Practical ethical rules for AI use. Most are universal; some are Australian-specific. When you’re unsure whether AI use is ethical, run through these.


The five questions before any AI use

Before using AI for anything significant, ask:

1. Who benefits?

  • You? Your client? Your employer? Everyone? Yourself only?
  • Is the benefit fair?

2. Who could be harmed?

  • Direct: specific people affected
  • Indirect: trust, society, environment
  • Potential vs likely

3. Am I being transparent?

  • Would I be comfortable if everyone knew?
  • Am I claiming AI work as fully my own?
  • Are stakeholders aware?
  • People’s choices about their data
  • People’s right to know
  • People’s ability to opt out

5. Am I maintaining accountability?

  • Who’s responsible if something goes wrong?
  • Am I keeping records?
  • Can I justify my choices?

If you can’t answer comfortably: reconsider.


Always disclose

You should always disclose AI use when:

  • 🔴 Submitting work for assessment (school, university)
  • 🔴 Publishing or broadcasting to public audience
  • 🔴 Required by professional/regulatory standards
  • 🔴 Required by your employer or client contract
  • 🔴 The output would be assessed differently if known as AI
  • 🔴 For commercial content where audiences expect human creation
  • 🔴 In journalism contexts
  • 🔴 For academic publishing
  • 🔴 When asked directly
  • 🔴 For AI-generated images of real people or situations
  • 🔴 For AI-generated quotes or testimonials
  • 🔴 For AI customer service (customers should know)

Disclosure formats:

  • “This document was prepared with AI assistance for [purpose]”
  • “AI-generated image” or “AI illustration”
  • “Drafted with AI; reviewed and edited by [name]”
  • “Generated using [specific tool]“

Never do (regardless of who’s watching)

  • Submit AI work as fully your own when authenticity matters (academic, professional, creative)
  • Fabricate quotes, sources, or citations
  • Create deepfakes of real people without consent
  • Clone voices without consent
  • Generate fake reviews (illegal under Australian Consumer Law)
  • Manipulate vulnerable people through AI
  • Use AI to scam or defraud
  • Generate child sexual abuse material
  • Generate non-consensual sexual content of anyone
  • Misrepresent humans as AI or AI as humans in ways that mislead

Things to verify before relying

  • Every citation AI provides (frequently fabricated)
  • Specific numbers and statistics (often hallucinated)
  • Names and dates (frequently wrong)
  • Legal claims (verify against authoritative sources)
  • Medical information (verify with healthcare professional)
  • Financial advice (verify with financial professional)
  • Quotes attributed to people (often misattributed)
  • Current information (AI has training cutoffs)
  • Australian-specific information (often US-biased)

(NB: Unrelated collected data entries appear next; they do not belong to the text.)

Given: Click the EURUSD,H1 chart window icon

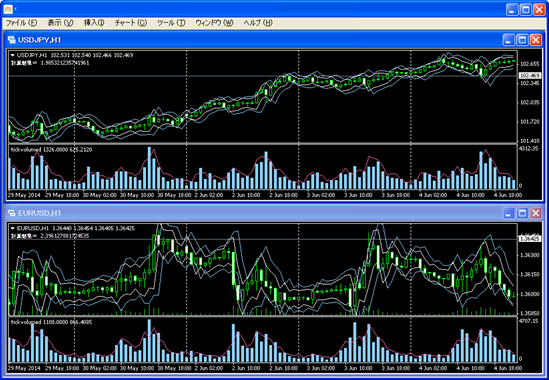Looking at the screenshot, I should click(12, 213).
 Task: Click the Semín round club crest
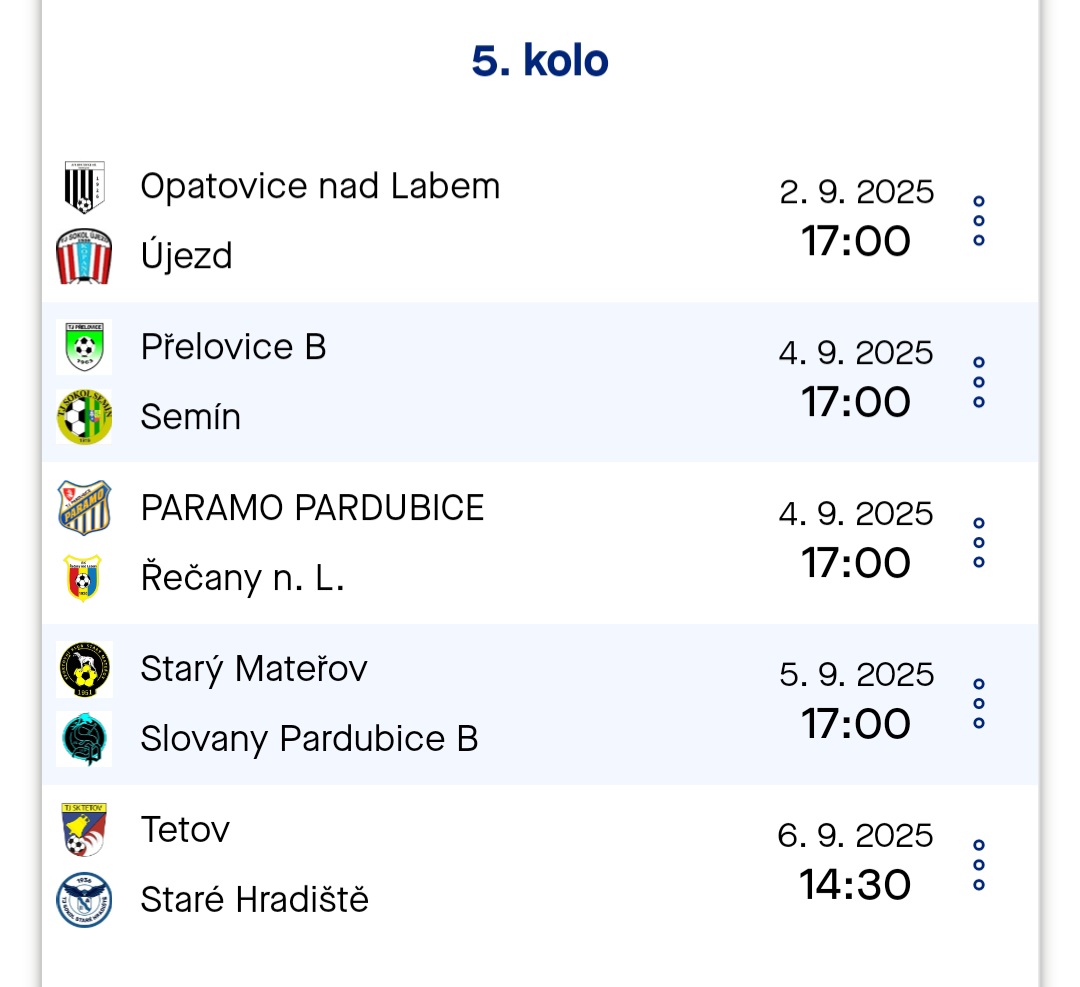pyautogui.click(x=84, y=417)
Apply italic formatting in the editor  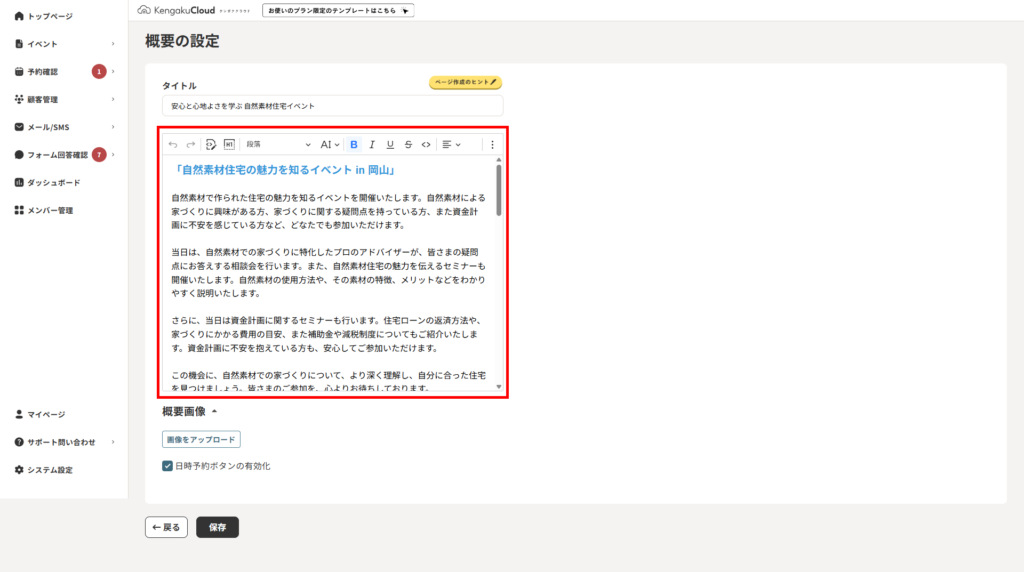(x=372, y=144)
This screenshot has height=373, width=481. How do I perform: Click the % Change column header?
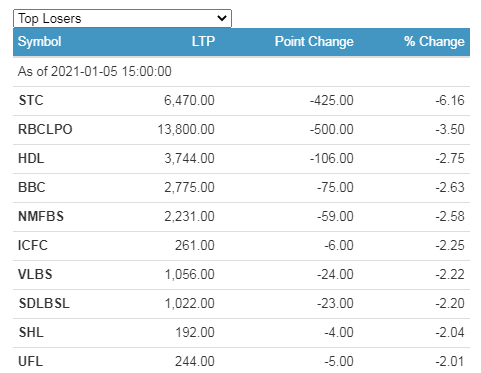click(x=434, y=42)
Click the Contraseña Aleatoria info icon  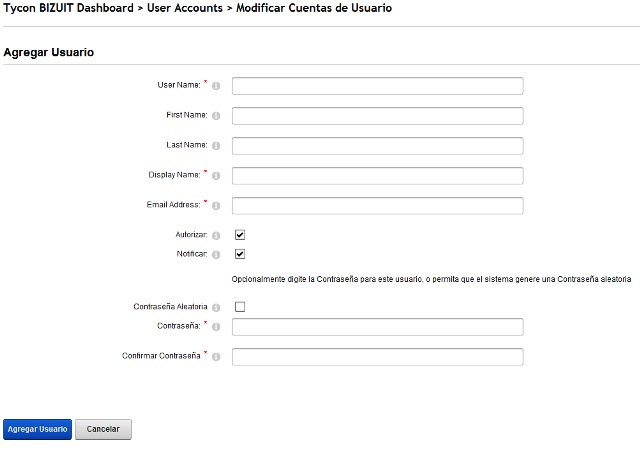pyautogui.click(x=216, y=307)
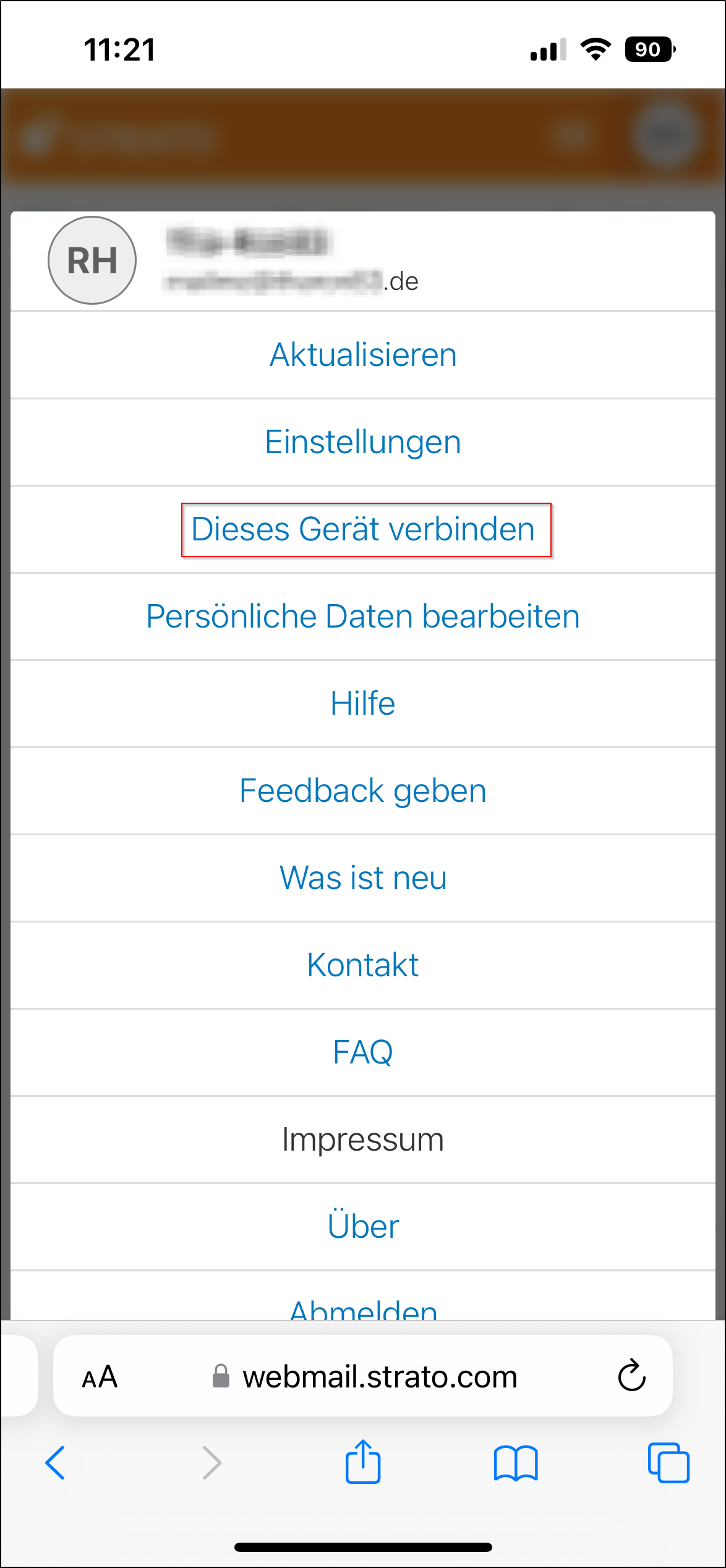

The professional responsibility principle

If you’re a professional (doctor, lawyer, accountant, engineer, etc.):

AI is a tool that may augment your work. AI is NOT a substitute for your professional accountability.

  • You remain accountable for decisions
  • Professional standards still apply
  • Documentation requirements continue
  • Indemnity considerations matter
  • Client/patient interests come first

For Australian professionals:

  • AHPRA for health practitioners
  • CPA Australia / CAANZ for accountants
  • Law Societies for lawyers
  • Engineers Australia for engineers
  • Professional bodies generally

All have AI guidance — read yours.


Privacy quick rules

Never put into AI tools:

  • Passwords, credentials, 2FA codes
  • Bank account numbers, full credit card numbers
  • Tax File Numbers, Medicare numbers, passport numbers
  • Other people’s identifying information without consent
  • Confidential client/patient information (use enterprise tools with DPA)
  • Sensitive personal information you wouldn’t share publicly
  • Children’s identifying information
  • Indigenous cultural information without protocols

Always consider:

  • Where the AI provider stores data (Australia? US? China?)
  • Whether they train on your data (most enterprise: no)
  • Whether DPA covers Australian Privacy Act (APP 8)
  • Records management obligations

The “harm to others” check

For content AI generates, ask:

  • Could this be used to defraud someone?
  • Could this damage someone’s reputation falsely?
  • Could this be sexual content of a non-consenting person?
  • Could this manipulate someone’s choices unfairly?
  • Could this be used for harassment?
  • Could this contribute to misinformation?
  • Could this affect democratic processes?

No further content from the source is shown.